- Exercise brief -
In the records below, add 109 to each click coordinate in the answers, then write out everything from the line containing "You are a computer-use" down to the line containing "click(x=1195, y=326)", with the requests included. Leave the pictures out of your answer.

- Data listing -

● ● ● ●

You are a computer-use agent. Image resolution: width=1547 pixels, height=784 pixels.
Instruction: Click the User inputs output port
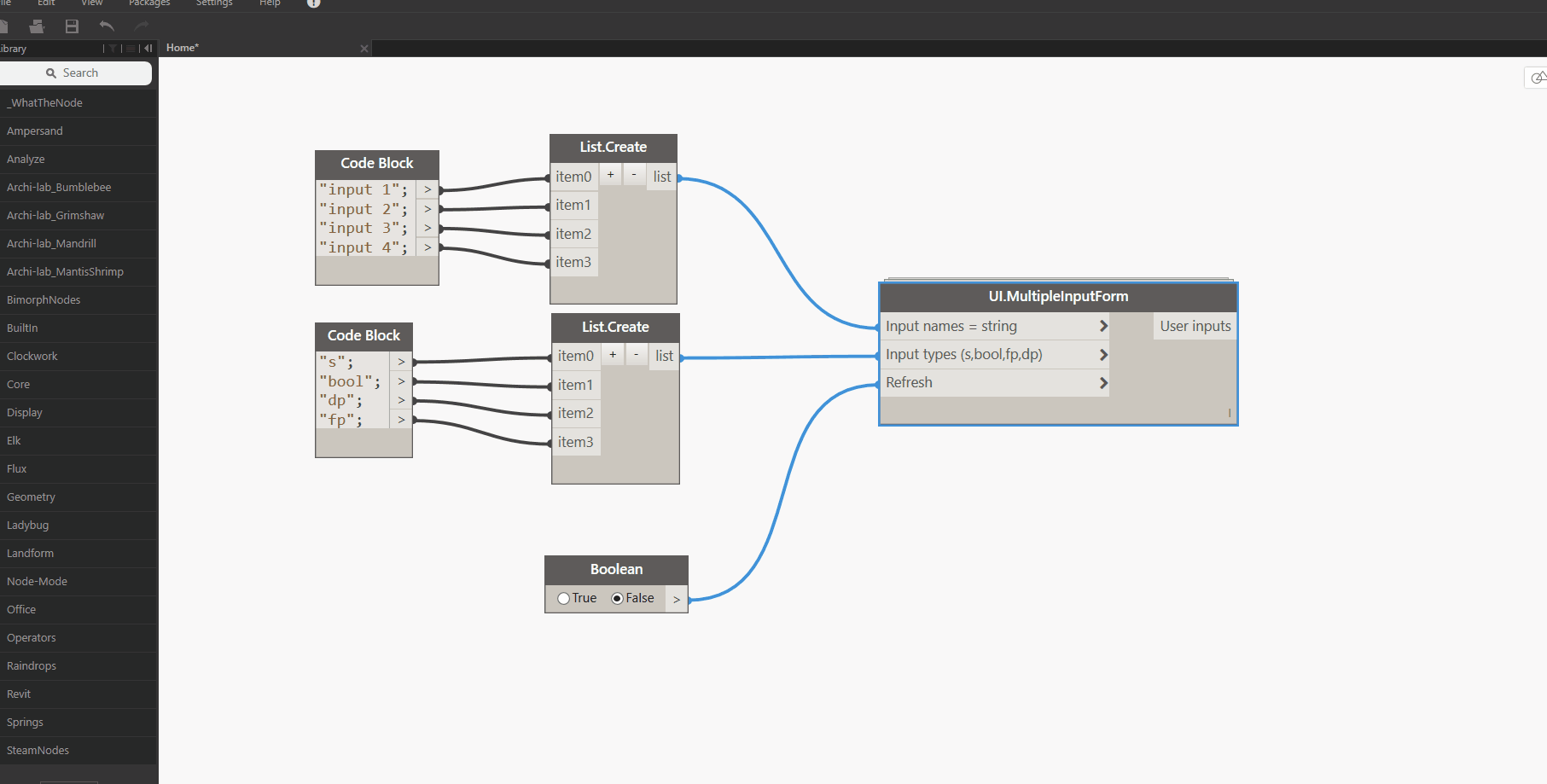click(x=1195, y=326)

● ● ● ●

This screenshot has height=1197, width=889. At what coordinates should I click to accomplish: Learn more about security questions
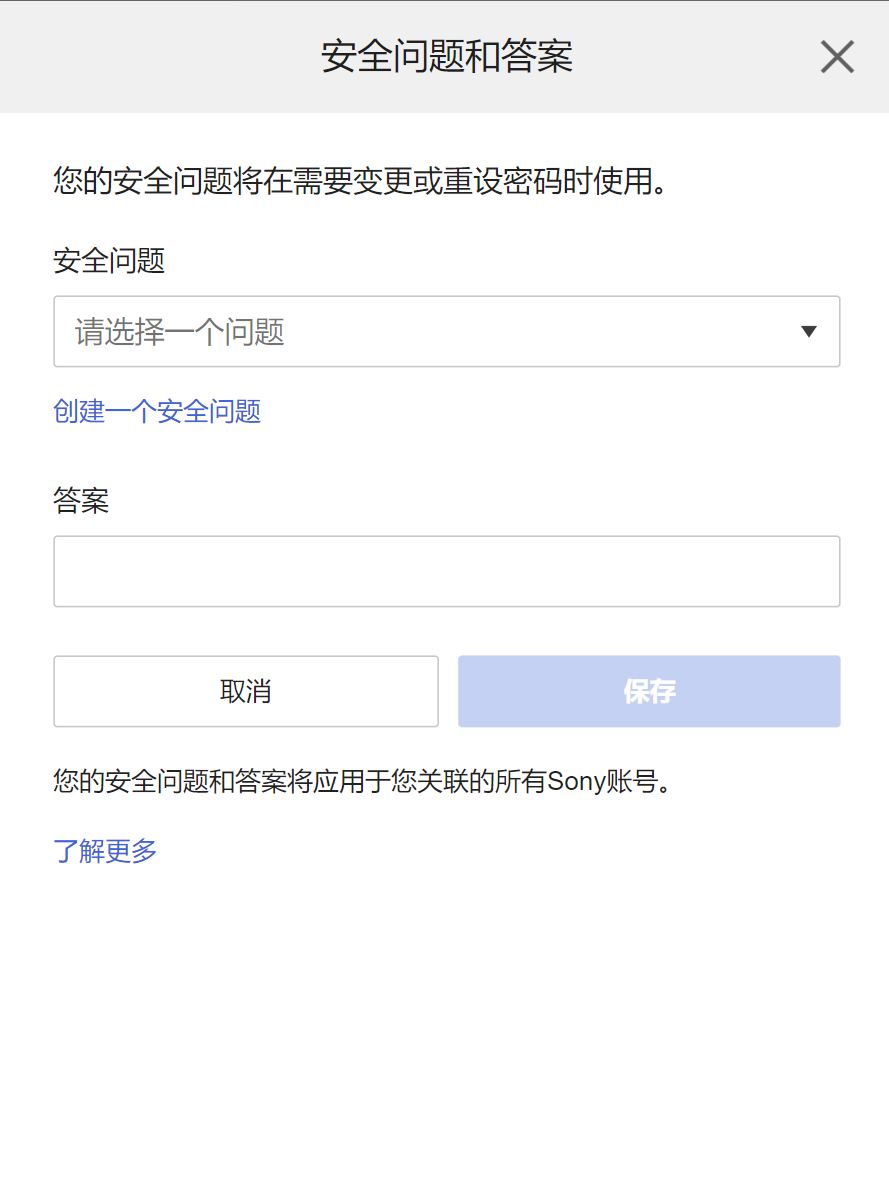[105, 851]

● ● ● ●

- The reply -
You are a computer-use agent. Image resolution: width=1547 pixels, height=784 pixels.
Instruction: Click the User inputs output port
click(x=1304, y=435)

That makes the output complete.